▶ _What is needed_
Wherever a line of the records contains "indicator", copy that line.

(Collected data entries)
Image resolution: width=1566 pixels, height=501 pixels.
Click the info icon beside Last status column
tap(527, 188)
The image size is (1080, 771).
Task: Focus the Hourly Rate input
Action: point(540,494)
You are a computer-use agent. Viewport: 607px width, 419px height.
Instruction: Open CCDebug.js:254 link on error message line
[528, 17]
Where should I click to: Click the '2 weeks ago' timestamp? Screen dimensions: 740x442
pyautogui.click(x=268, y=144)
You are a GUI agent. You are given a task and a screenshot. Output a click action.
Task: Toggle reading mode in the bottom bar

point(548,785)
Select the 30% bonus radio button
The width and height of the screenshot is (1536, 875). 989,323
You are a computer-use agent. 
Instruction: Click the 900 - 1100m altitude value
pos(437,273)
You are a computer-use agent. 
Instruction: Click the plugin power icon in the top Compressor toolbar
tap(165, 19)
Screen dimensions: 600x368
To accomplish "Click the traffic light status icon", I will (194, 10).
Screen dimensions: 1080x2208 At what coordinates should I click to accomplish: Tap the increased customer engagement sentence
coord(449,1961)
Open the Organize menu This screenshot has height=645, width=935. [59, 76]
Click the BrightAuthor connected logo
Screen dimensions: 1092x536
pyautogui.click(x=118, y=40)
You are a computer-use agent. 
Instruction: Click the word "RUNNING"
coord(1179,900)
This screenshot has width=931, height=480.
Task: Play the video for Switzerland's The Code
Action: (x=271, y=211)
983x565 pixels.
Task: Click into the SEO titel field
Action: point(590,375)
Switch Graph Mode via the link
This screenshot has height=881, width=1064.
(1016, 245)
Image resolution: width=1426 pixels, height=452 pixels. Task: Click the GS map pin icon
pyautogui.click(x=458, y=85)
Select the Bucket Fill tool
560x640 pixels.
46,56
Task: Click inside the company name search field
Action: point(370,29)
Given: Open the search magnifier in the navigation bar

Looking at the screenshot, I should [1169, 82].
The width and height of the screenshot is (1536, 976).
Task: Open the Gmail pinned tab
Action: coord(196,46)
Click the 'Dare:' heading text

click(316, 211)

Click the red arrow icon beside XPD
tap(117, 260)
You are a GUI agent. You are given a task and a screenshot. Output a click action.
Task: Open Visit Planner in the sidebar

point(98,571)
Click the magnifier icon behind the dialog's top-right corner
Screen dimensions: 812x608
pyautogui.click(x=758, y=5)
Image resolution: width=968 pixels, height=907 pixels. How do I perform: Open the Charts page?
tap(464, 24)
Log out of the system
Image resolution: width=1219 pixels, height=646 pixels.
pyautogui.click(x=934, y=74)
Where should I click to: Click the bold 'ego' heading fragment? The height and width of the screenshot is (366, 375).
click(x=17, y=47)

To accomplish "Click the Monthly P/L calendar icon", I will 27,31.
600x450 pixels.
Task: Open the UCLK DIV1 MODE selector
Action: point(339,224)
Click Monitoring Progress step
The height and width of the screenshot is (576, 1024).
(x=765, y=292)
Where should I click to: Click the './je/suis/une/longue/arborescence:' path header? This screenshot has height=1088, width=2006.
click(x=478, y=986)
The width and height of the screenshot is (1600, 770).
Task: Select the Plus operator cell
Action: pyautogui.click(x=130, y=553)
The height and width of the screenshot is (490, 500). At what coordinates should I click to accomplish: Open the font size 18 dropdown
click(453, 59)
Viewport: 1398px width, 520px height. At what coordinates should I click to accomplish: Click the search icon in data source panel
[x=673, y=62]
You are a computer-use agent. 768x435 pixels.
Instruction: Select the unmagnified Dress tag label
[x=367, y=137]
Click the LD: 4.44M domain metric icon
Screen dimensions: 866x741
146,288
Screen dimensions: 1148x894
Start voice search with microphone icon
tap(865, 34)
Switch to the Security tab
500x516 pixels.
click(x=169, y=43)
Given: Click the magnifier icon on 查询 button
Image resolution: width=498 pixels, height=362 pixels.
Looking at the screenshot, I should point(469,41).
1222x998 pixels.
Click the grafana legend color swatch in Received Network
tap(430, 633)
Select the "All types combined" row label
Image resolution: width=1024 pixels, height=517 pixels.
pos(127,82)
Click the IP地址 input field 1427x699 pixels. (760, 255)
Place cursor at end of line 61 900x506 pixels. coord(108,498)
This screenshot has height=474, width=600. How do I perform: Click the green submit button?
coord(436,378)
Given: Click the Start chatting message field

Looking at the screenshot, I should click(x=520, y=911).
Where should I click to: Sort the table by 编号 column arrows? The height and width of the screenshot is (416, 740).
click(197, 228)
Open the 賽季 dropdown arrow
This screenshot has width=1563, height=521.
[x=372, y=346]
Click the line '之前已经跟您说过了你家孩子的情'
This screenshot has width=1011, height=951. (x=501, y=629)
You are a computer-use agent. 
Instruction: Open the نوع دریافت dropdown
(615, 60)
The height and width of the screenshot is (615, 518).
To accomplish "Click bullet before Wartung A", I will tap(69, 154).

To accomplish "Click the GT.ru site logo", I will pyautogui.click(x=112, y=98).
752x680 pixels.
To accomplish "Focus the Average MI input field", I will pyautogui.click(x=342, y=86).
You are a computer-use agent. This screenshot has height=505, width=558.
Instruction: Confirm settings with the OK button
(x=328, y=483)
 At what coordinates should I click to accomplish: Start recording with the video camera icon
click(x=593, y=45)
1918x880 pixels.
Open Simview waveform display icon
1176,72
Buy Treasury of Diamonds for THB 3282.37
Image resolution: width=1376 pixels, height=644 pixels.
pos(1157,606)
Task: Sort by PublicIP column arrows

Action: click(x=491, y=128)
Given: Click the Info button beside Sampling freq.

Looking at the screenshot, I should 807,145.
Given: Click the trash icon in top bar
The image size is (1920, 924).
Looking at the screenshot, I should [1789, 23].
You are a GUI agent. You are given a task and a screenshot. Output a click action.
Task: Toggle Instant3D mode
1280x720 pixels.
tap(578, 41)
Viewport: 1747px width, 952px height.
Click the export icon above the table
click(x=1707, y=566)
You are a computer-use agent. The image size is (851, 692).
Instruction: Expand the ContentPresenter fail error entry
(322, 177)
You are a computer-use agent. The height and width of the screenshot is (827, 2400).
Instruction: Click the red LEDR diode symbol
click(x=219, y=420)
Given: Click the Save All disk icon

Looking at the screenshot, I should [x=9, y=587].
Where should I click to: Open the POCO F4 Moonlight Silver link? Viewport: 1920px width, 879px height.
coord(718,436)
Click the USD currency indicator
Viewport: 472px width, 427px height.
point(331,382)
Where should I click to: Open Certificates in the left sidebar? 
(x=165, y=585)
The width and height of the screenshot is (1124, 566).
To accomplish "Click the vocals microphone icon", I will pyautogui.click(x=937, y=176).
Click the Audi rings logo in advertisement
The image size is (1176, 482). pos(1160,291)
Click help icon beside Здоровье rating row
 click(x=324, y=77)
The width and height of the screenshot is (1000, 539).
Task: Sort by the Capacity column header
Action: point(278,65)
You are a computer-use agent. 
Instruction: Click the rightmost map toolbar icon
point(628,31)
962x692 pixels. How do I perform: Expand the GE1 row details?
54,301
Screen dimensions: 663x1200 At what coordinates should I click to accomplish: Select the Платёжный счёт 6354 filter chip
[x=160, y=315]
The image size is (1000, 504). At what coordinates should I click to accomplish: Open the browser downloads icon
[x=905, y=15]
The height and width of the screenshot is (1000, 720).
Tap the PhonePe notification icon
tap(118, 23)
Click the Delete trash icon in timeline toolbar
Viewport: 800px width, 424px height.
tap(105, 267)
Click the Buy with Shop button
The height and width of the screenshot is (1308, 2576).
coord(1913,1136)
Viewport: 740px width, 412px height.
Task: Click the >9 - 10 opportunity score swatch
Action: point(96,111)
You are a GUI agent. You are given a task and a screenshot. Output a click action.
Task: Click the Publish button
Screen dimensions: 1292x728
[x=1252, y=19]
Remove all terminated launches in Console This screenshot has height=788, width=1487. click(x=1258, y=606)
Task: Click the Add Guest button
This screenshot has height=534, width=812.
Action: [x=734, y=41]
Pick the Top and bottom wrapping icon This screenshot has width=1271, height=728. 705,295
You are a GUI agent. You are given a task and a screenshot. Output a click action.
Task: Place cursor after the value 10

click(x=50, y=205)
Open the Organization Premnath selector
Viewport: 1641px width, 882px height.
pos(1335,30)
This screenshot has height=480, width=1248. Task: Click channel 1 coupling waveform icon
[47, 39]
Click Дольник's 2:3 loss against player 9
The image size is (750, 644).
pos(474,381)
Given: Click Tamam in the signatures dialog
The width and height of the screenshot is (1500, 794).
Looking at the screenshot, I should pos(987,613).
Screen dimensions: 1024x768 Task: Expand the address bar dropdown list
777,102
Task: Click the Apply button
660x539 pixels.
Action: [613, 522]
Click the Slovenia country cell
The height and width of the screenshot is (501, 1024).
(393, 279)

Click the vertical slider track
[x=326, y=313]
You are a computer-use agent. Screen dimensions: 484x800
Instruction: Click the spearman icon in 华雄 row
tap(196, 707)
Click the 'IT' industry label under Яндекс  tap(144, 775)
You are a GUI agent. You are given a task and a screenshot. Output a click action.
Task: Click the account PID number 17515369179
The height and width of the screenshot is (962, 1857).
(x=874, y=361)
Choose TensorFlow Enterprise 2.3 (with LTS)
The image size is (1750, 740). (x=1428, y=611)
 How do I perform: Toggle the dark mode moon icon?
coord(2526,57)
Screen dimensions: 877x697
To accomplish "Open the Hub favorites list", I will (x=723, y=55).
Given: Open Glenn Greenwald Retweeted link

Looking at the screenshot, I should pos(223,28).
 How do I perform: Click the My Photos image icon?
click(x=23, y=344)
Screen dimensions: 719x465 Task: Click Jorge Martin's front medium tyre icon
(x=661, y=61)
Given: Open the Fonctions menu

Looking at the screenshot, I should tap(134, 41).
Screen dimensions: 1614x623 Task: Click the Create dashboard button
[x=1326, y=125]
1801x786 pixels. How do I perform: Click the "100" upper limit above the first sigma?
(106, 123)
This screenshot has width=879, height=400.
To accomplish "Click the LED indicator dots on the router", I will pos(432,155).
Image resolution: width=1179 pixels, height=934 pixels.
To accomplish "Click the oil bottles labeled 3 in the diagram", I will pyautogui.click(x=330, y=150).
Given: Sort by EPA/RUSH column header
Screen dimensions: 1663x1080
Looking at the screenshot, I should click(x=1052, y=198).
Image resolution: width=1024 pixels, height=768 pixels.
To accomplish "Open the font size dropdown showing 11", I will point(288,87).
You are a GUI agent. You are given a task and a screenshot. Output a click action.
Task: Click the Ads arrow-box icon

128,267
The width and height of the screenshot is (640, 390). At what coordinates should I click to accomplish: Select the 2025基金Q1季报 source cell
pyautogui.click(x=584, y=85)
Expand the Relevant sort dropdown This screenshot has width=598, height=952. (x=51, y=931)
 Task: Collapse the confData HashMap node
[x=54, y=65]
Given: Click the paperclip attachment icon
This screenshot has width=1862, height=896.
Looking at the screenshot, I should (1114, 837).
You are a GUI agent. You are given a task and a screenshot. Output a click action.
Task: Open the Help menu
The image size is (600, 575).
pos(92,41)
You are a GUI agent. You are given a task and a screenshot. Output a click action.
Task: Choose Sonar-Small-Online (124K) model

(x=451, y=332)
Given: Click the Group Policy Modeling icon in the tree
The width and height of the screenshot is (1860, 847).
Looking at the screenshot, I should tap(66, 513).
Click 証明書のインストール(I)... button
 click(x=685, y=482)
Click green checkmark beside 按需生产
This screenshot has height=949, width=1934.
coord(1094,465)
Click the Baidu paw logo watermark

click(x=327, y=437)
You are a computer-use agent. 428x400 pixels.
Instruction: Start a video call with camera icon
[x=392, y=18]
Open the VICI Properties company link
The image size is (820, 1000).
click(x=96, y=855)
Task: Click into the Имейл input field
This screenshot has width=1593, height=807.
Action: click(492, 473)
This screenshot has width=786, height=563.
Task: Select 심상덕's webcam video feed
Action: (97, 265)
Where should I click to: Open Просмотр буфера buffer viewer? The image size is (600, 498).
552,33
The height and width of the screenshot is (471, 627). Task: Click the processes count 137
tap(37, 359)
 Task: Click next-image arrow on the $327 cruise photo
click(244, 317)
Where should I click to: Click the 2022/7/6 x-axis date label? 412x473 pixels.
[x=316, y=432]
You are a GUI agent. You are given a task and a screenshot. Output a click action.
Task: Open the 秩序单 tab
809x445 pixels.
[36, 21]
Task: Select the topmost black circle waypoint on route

▶ _Exercise result_
Click the USD currency indicator
To accomplish "Click the LED indicator dots on the router", I will pos(432,155).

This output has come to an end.